Problem details:
Pull out every line of the listing below where "agent" appears.

Provided entries:

══════════

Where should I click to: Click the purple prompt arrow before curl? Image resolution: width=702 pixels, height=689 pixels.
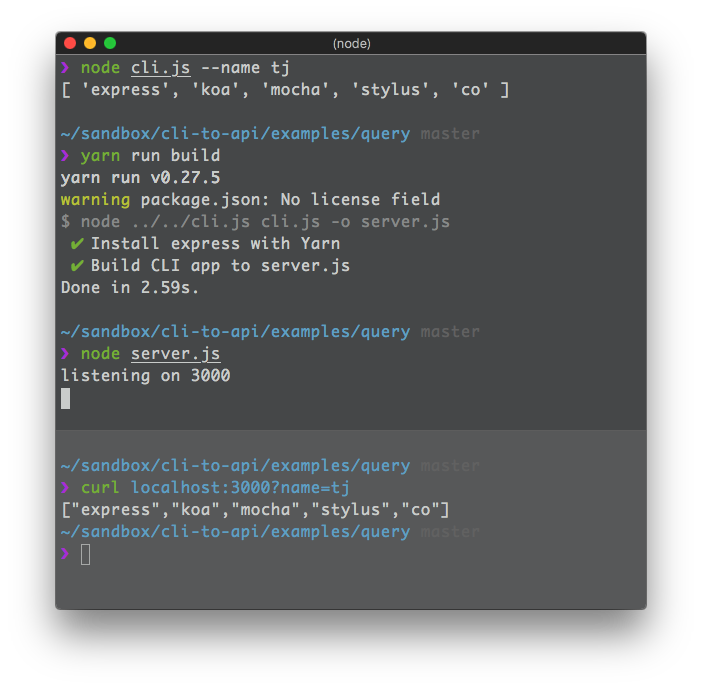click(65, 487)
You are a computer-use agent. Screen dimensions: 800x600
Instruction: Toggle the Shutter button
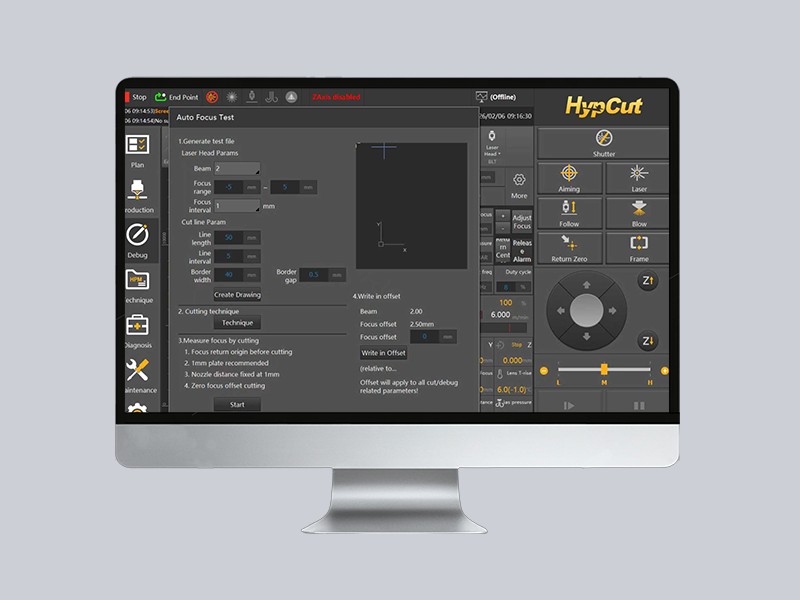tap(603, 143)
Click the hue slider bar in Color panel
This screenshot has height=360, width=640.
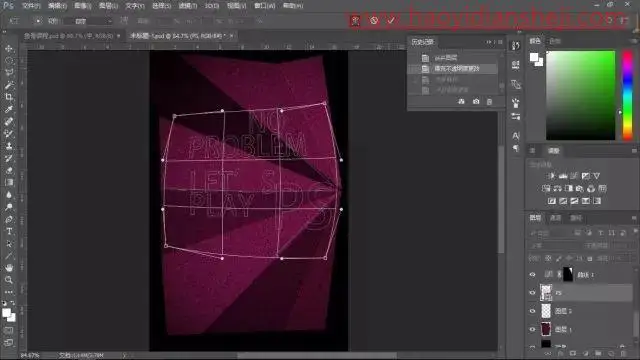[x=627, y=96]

══════════

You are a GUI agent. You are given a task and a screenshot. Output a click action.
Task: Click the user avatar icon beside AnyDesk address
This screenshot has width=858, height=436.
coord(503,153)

══════════

Response box:
You are a computer-use agent. Screen dimensions: 800x600
You are a GUI agent. You are given a task and a screenshot. Output a click action.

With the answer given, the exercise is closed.